This problem appears in multiple sheets. Depth expectations increase as you progress:
| Track | What to demonstrate |
|---|---|
| Arch 75 | Staff level: multi-region, cost at scale, migration path, and production metrics. |
Interview Prompt
Design Social Graph Store.
Clarifying Questions (ask before designing)
| Question | Why it matters |
|---|---|
| Which of these is highest priority: Graph DB vs adjacency list in relational, Fan-out queries (friends-of-friends), Graph partitioning (edge-cut vs vertex-cut)? | Forces scope negotiation — senior candidates trim before drawing boxes. |
| What scale should we design for — DAU, QPS, data volume? | Drives every capacity decision; shows structured thinking. |
| What are the read vs write patterns on the critical path? | Determines caching, DB choice, and replication topology. |
| What consistency and durability guarantees are required? | Separates strong-consistency paths from eventual ones — a senior differentiator. |
Scope
In scope
- Graph DB vs adjacency list in relational
- Fan-out queries (friends-of-friends)
- Graph partitioning (edge-cut vs vertex-cut)
- Bidirectional edges
- Capacity estimation with shown math
Out of scope (state explicitly)
- Detailed frontend/UI pixel implementation
- Org structure, staffing, and hiring plan
Assumptions
- Millions of DAU with heavy fan-out — clarify celebrity/hot-key cases early
- Eventual consistency acceptable for non-critical side effects (counts, notifications)
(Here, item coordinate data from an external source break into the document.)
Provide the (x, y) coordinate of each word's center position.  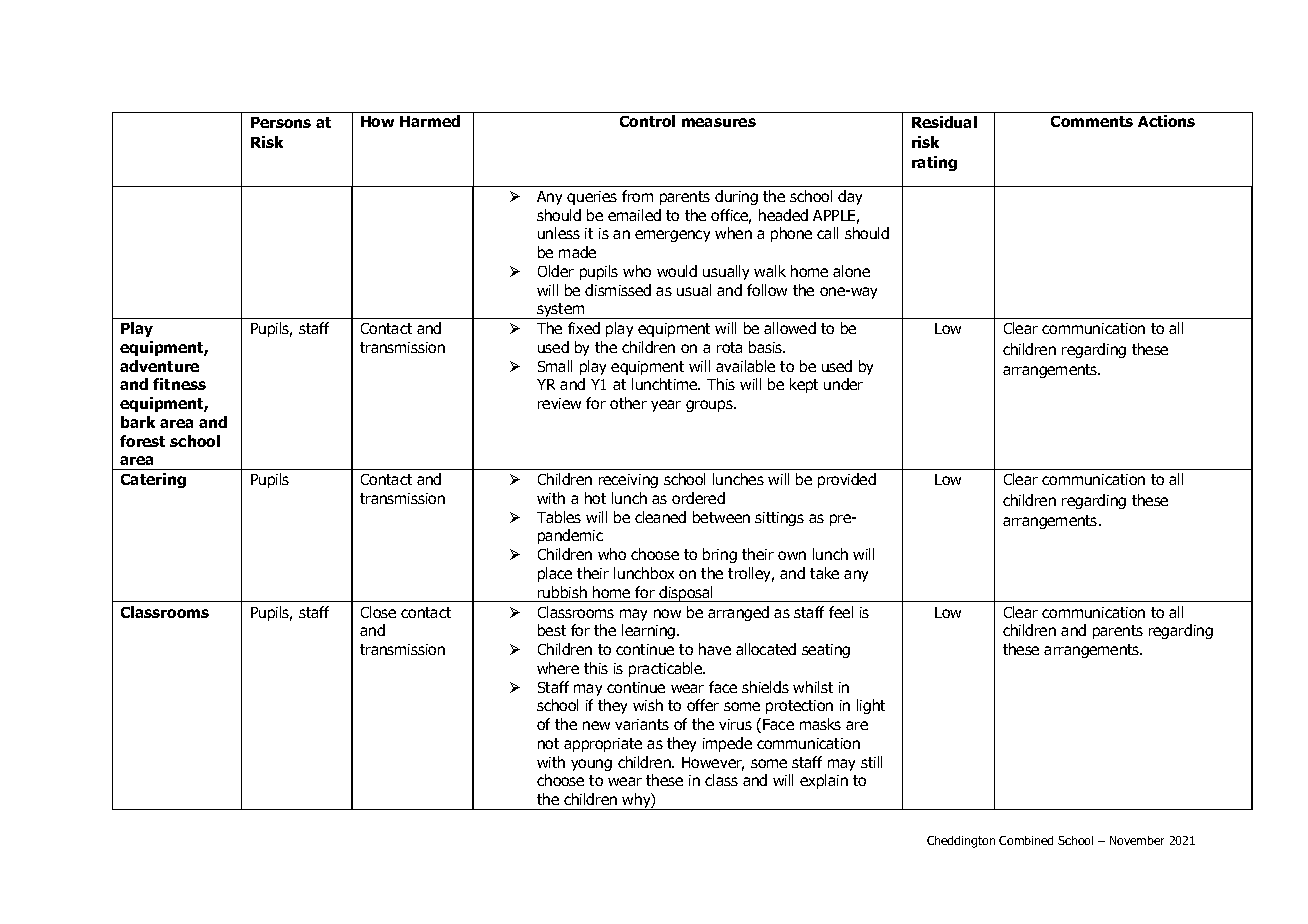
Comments (1092, 121)
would (677, 271)
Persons (281, 122)
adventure (159, 366)
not (548, 743)
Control (647, 121)
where (558, 668)
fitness (179, 384)
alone (851, 271)
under (843, 384)
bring (720, 555)
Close (378, 612)
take (824, 573)
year (666, 406)
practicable (667, 669)
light (871, 706)
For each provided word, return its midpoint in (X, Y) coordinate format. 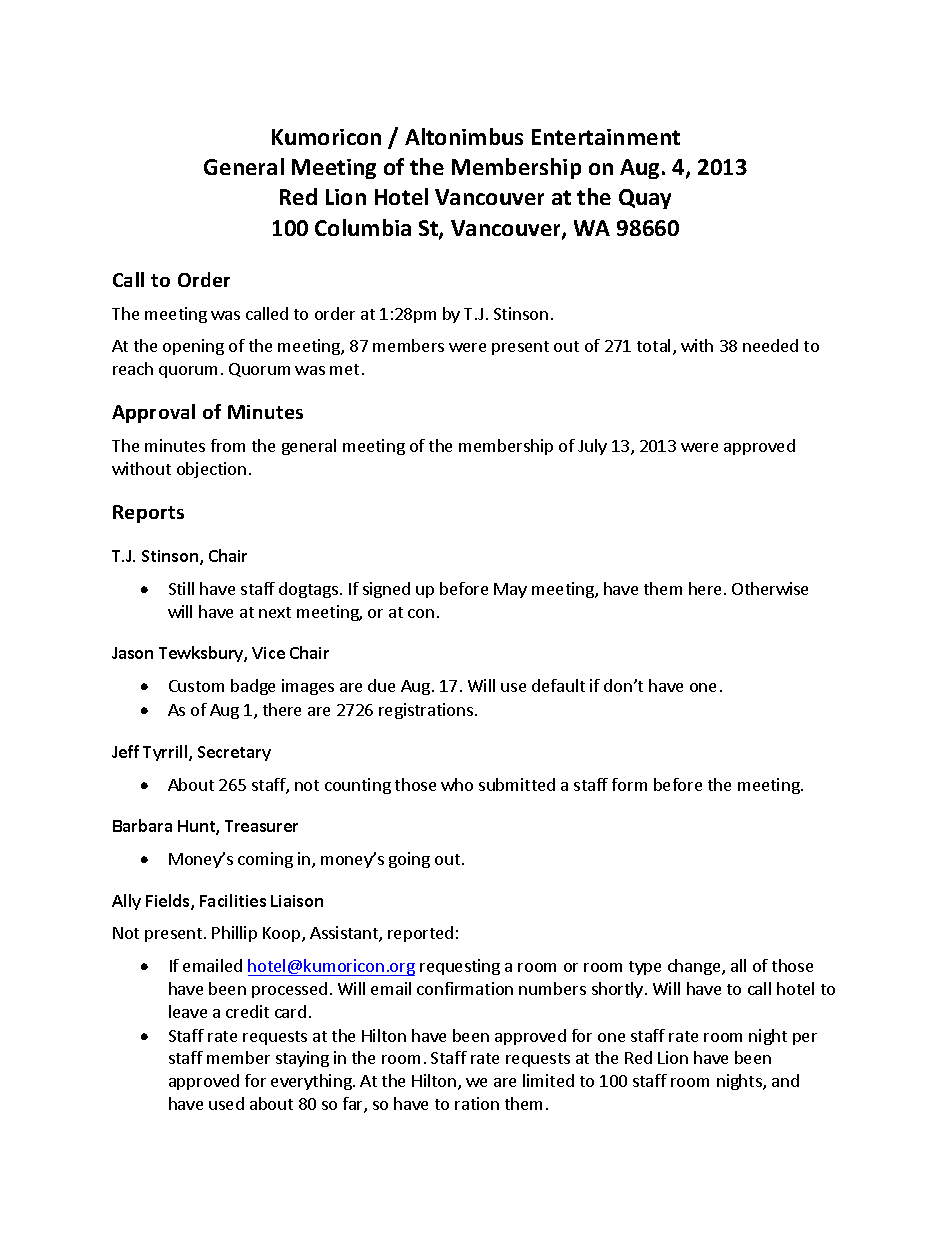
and (785, 1080)
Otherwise (770, 588)
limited (548, 1080)
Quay (645, 199)
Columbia (363, 227)
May (510, 590)
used (226, 1103)
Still (181, 588)
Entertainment (606, 137)
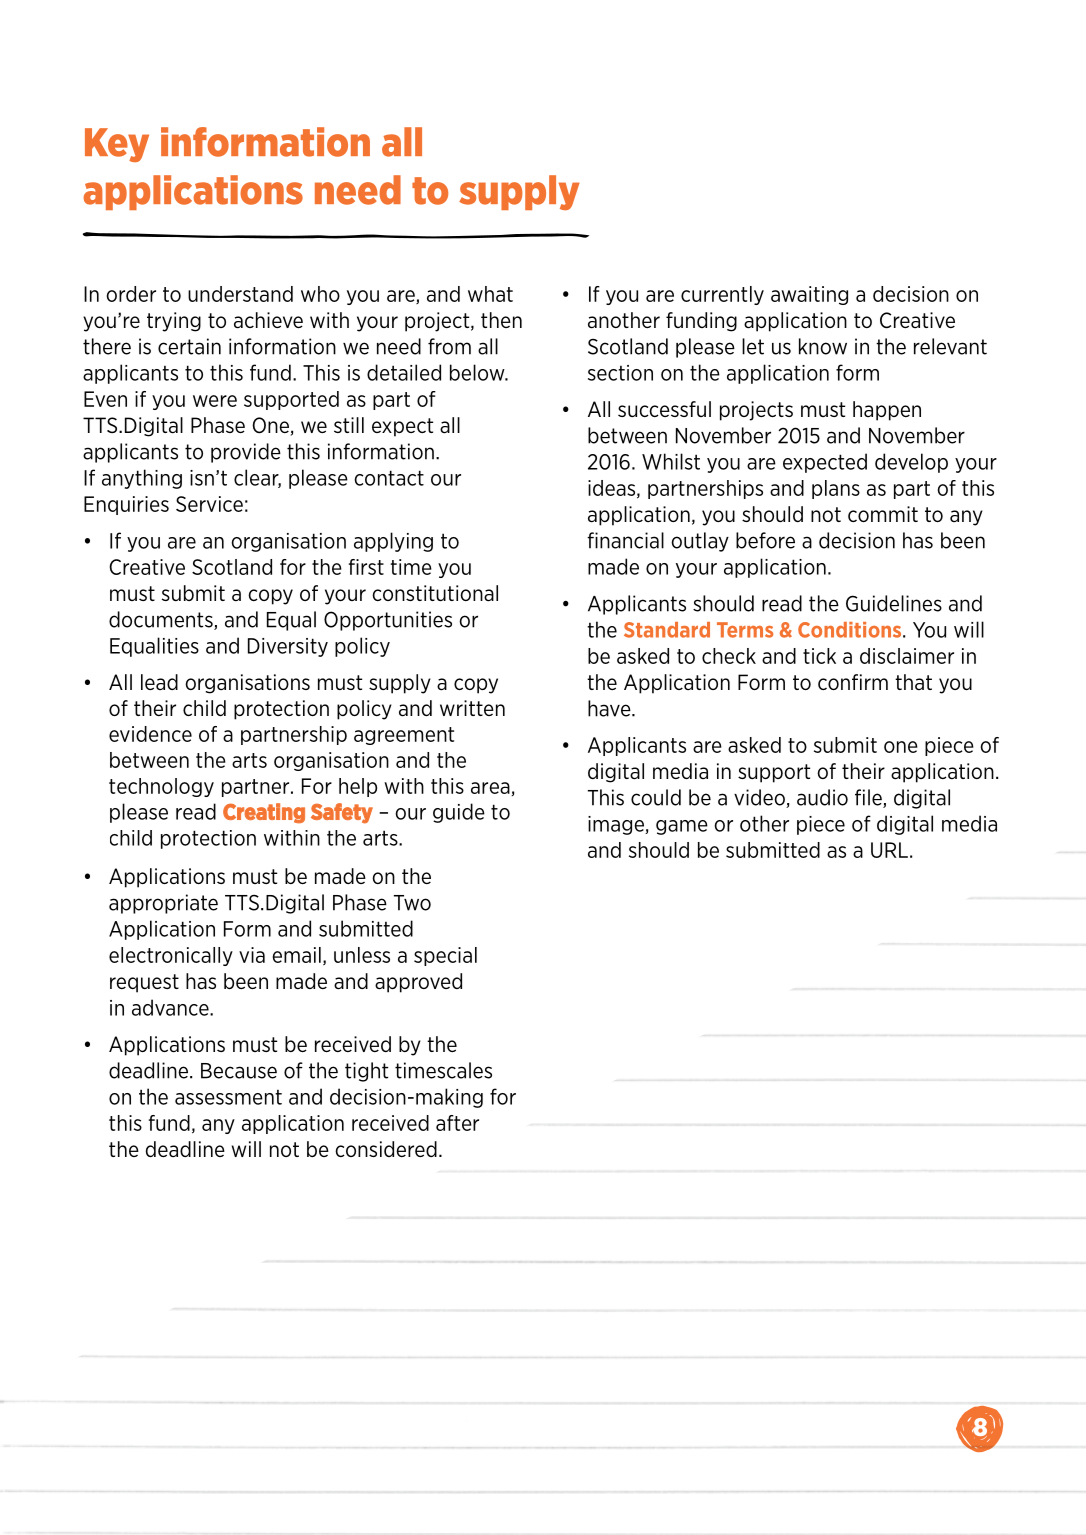 Image resolution: width=1086 pixels, height=1535 pixels. What do you see at coordinates (889, 850) in the document?
I see `URL` at bounding box center [889, 850].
- WebSocket or push infrastructure available at the edge
These foundational concepts underpin the patterns used in this problem. Review them before deep-diving into component-level trade-offs.
- Follow/Unfollow: User A follows/unfollows User B (directed edge)
- Friend request: Mutual follow / bidirectional friendship (undirected edge)
- Get followers: List of users following User A
- Get following: List of users User A follows
- Mutual friends: "You and Alice have 12 mutual friends"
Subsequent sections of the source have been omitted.